Le titre du jour : Rien à foutre (présenté à la Semaine de la critique)
Très beau titre de film (qui marche aussi bien en anglais : Zero Fucks Given) de ce premier long signé du duo Julie Lecoustre et Emmanuel Marre, et présenté à la Semaine de la critique. Adèle Exarchopoulos, dont le naturel n'en finit plus de nous impressionner, incarne Cassandre, 26 ans, hôtesse de l'air dans une compagnie low-cost qui vit au jour le jour, au rythme des vols, des escales, des sourires forcés aux passagers, des cuites en boîtes de nuit et des rendez-vous Tinder. Un vrai portrait générationnel, toujours juste, dans lequel Lecoustre et Marre captent savamment ce quotidien sans passé et sans lendemain (et les coulisses pas très réjouissantes de l'aviation à bas coûts), à travers des cadrages extrêmement signifiants. Cassandre, vide de sens et en fuite d'elle-même, sera bientôt rattrapée par la patrouille dans une deuxième partie beaucoup plus convenue. Rien à foutre : le plan final, sacrément malin, rattrape aisément ces quelques erreurs de parcours.
La star secrète du jour : Eskil Vogt, réalisateur des Innocents (présenté en Un Certain Regard)
Co-scénariste de Joachim Trier, le norvégien Eskil Vogt a donc co-signé le script de Julie (en douze chapitres), que la rédaction décrypte en boucle depuis trois jours. Mais pendant que Trier calcule ses chances pour la Palme, Eskil présente à Un certain regard son deuxième film, Les Innocents. Et c’est une baffe. Lointainement inspiré du manga Dômu de Katsuhiro Otomo, le film raconte la bataille d’enfants aussi cruels que charmants et surtout doués de pouvoirs psychiques terrifiants, dans une cité suédoise en pleines vacances d’été. Shooté avec une rigueur incroyable, jouant sur le sensoriel, la suggestion, la cruauté, les terreurs enfantines (“L’enfance est la période où j’ai eu le plus peur de ma vie”, nous a dit hier Eskil Vogt en interview), Les Innocents peut aussi s’envisager comme la version réussie de Thelma, le Carrie de Joachim Trier pas si convaincant que ça (et évidemment co-écrit par Vogt). Là, l’attaché de presse du film nous promettait que Les Innocents est “le meilleur film de genre cannois depuis Border.” A ce stade, on est bien obligés d’être d’accord.
L'interview du jour : Vanessa Paradis, pour Cette musique ne joue pour personne
La citation du jour : à 0 h 04, dans la rue Bivouac Napoléon, une animatrice de la radio publique à la voix grave si reconnaissable :
"Les tirs au but avaient une dramaturgie dingue ! C'est le meilleur film du festival pour l'instant."

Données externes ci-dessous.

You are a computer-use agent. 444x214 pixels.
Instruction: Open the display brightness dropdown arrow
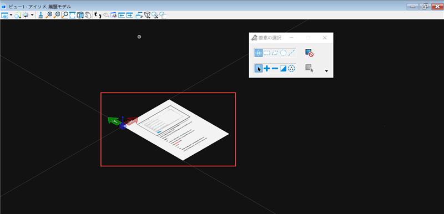click(32, 15)
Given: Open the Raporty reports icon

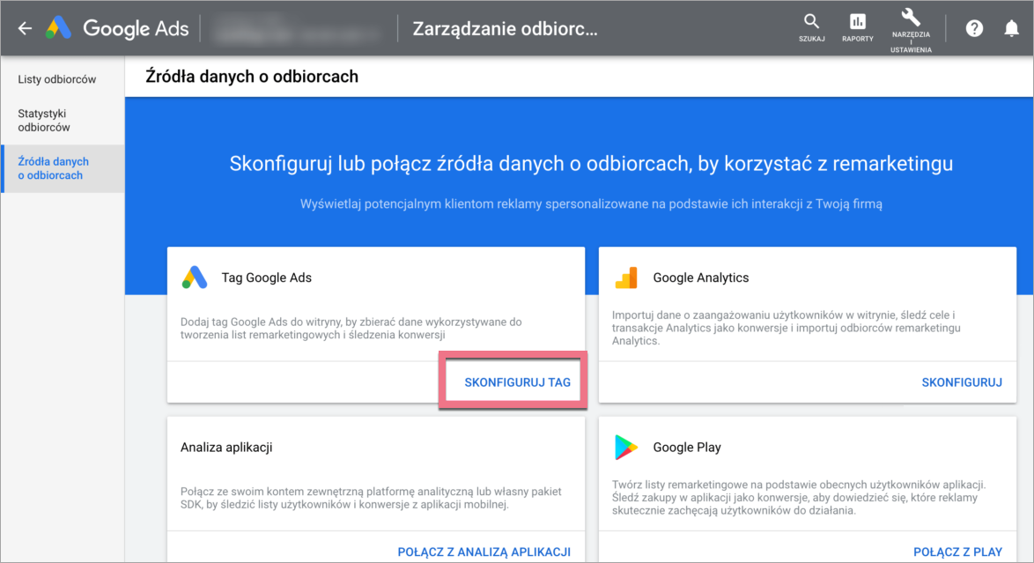Looking at the screenshot, I should coord(857,22).
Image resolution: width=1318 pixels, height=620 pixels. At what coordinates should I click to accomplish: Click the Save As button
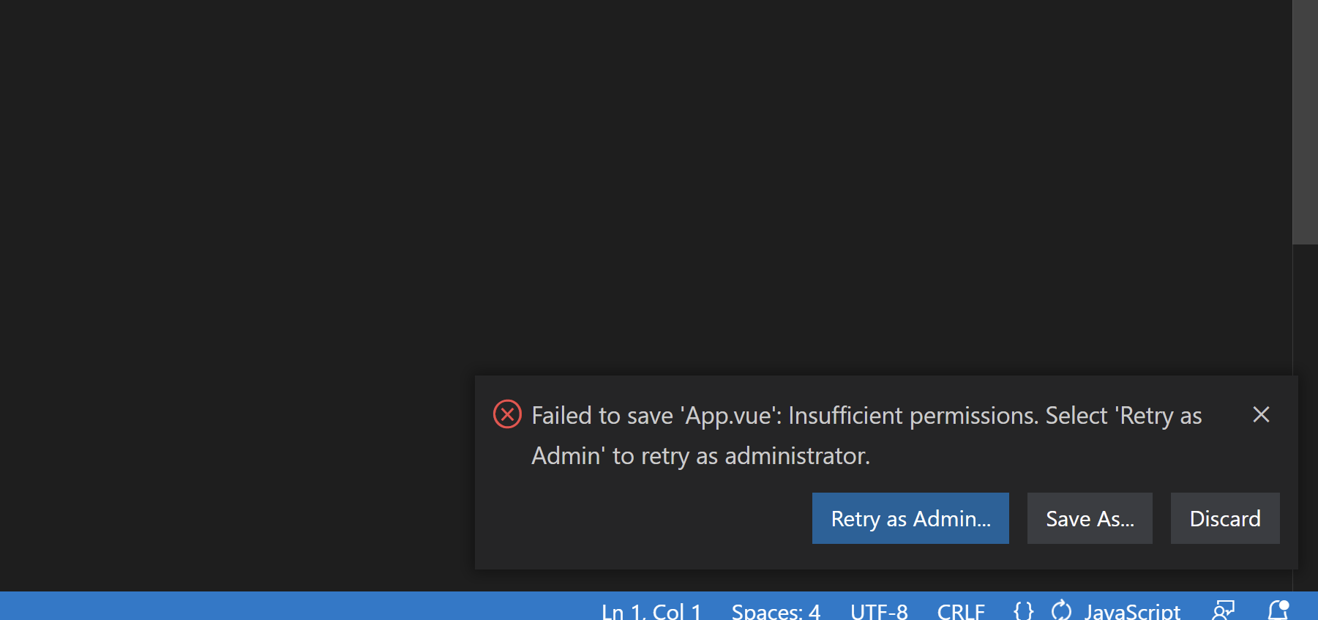(1090, 518)
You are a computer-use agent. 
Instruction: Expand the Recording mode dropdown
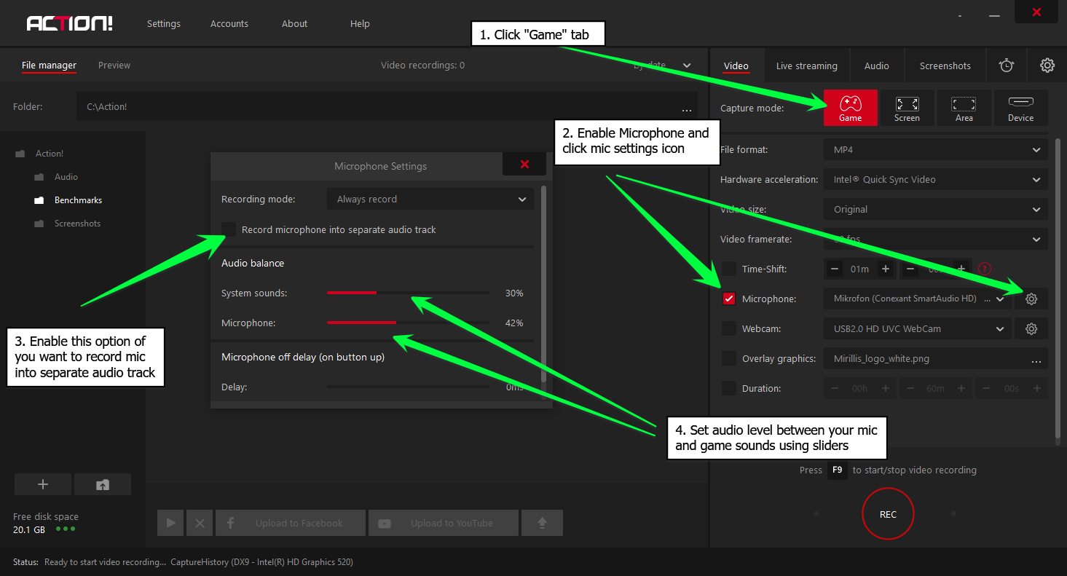[430, 199]
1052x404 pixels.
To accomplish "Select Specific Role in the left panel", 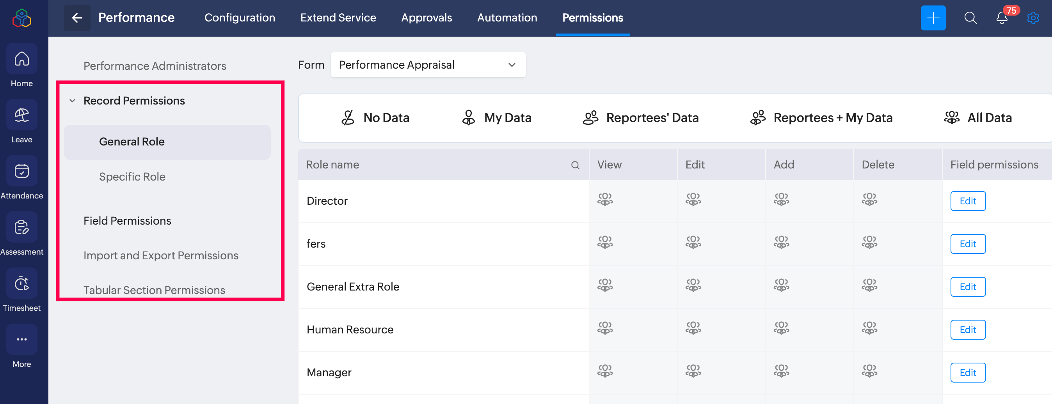I will pyautogui.click(x=132, y=177).
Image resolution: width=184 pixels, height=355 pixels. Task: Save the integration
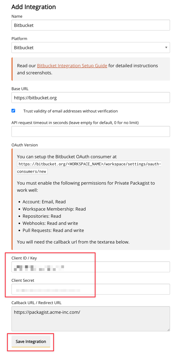pos(31,341)

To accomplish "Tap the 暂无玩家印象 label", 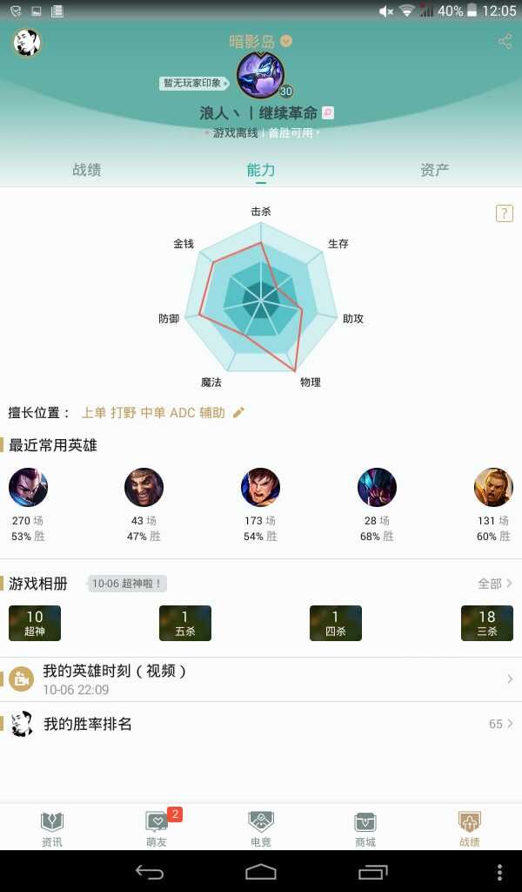I will pyautogui.click(x=192, y=83).
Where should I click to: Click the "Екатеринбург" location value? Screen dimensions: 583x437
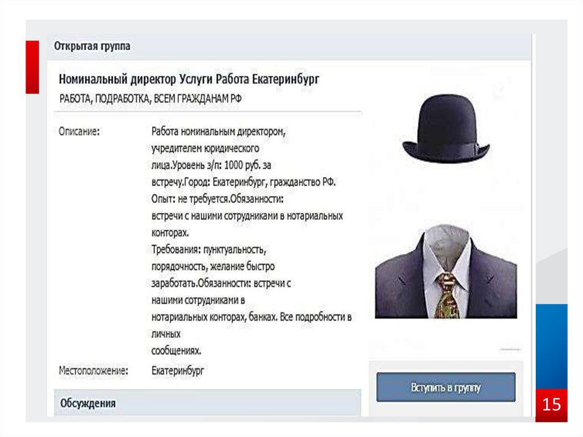click(178, 370)
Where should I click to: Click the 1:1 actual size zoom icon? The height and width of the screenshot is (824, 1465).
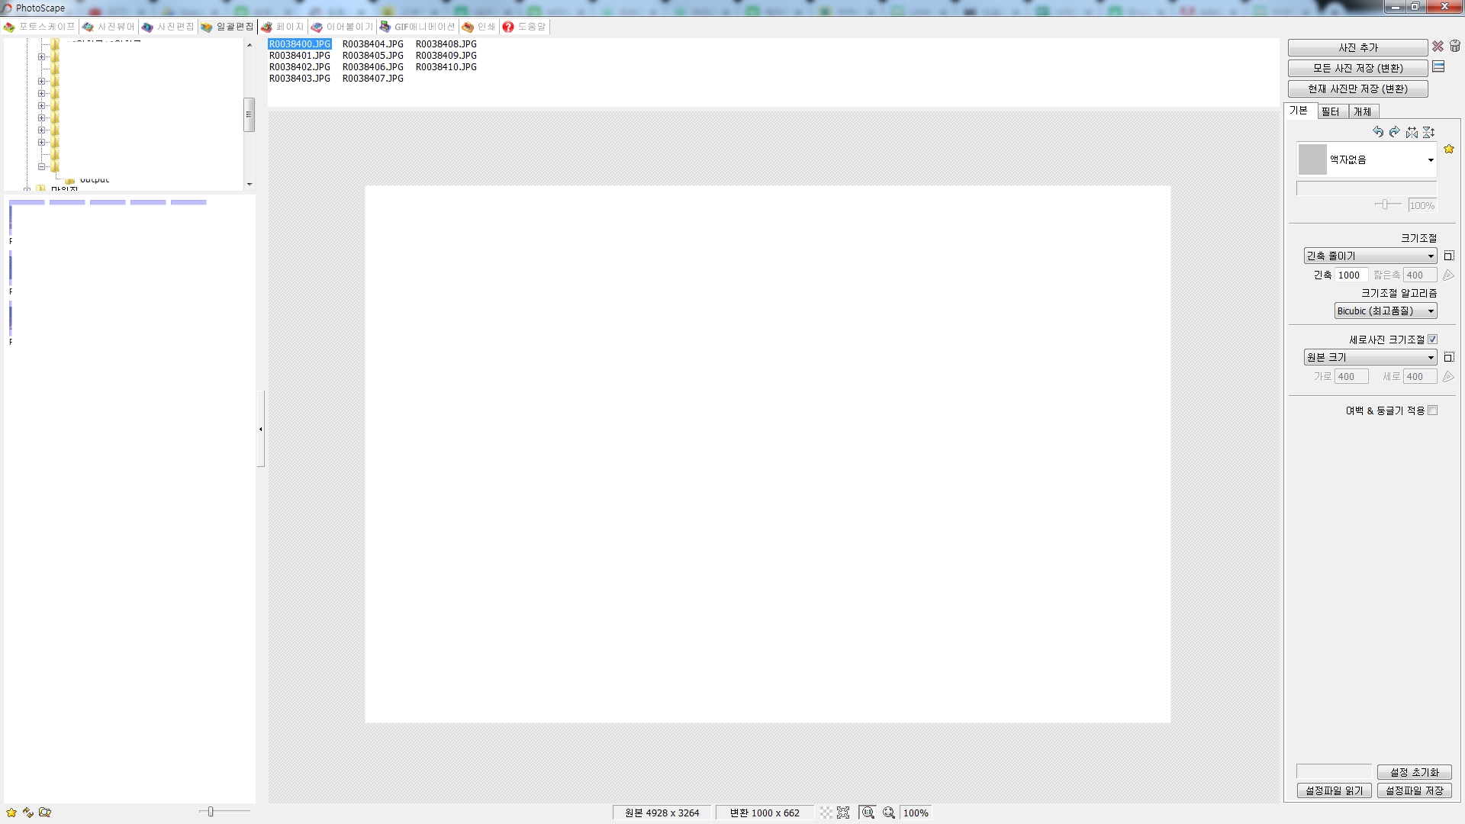click(868, 813)
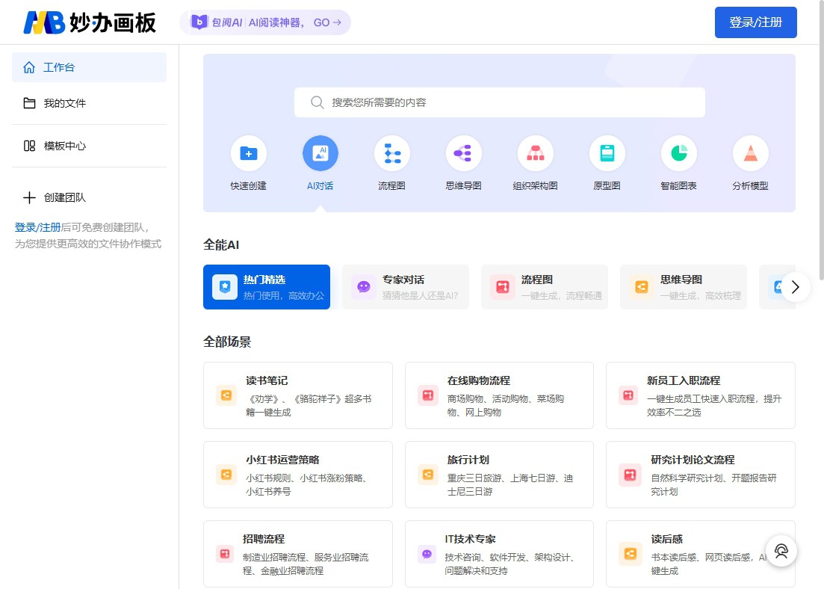Click the floating customer service icon
Screen dimensions: 824x589
tap(781, 551)
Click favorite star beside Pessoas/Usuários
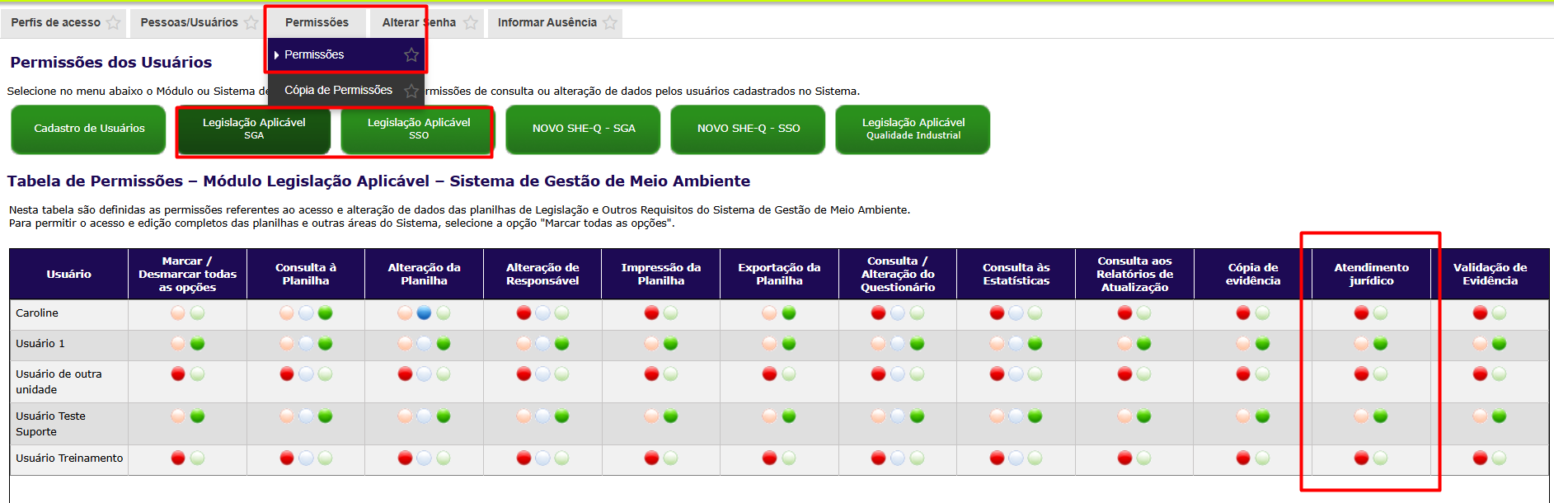The height and width of the screenshot is (503, 1554). (251, 23)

Le coup de chaud du jour : Babi Yar Context de Sergei Loznitsa
La vraie claque du jour était projetée Salle du soixantième. Avant le lancement du film, le réalisateur Sergei Loznitsa a pris la parole, entouré de ses collaborateurs. Emu, très ému même, le cinéaste a raconté la force qu'il avait dû déployer pour venir à bout de ce projet. En l'occurrence, le récit contextualisé du massacre de Babi Yar. Il s'agit d'un des épisodes les plus ignobles de la seconde guerre mondiale (en quelques jours, plus de 30 000 juifs furent éliminés par balles par les nazis). En montant des séquences et des photos des archives publiques russe, allemande et ukrainienne, Loznitsa parvient à chroniquer l'invasion de l'Ukraine, son occupation et surtout le massacre dans un film documentaire dévastateur. Comme dans ses autres docs (Funérailles d'Etat, Austerlitz...), cet étrange et hypnotique objet filmé ne comporte pas de voix off et renonce de manière très assumée à un usage critique du montage. Ce qu'on voit se suffit à lui-même : des nazis brûlant un village aux lance-flammes, des juifs roués de coups, la succession des envahisseurs, des cadavres se décomposant en pleine rue... Le plus étonnant reste la qualité de la restauration qui donne parfois l'impression que le film a été tourné hier - accentuant ainsi les effets d'échos avec notre époque. La leçon d'histoire est terrassante, mais on découvre accessoirement à quel point cette période de l'histoire ukrainienne hante le réalisateur. Face à des images d'archives où des juifs se font battre, ou des juives se font harceler et insulter dans les rues de Kiev, on jurerait voir des scènes entières d'Une femme douce, son épopée hallucinatoire qui regardait une jeune russe se confronter à l'horreur bureaucratique.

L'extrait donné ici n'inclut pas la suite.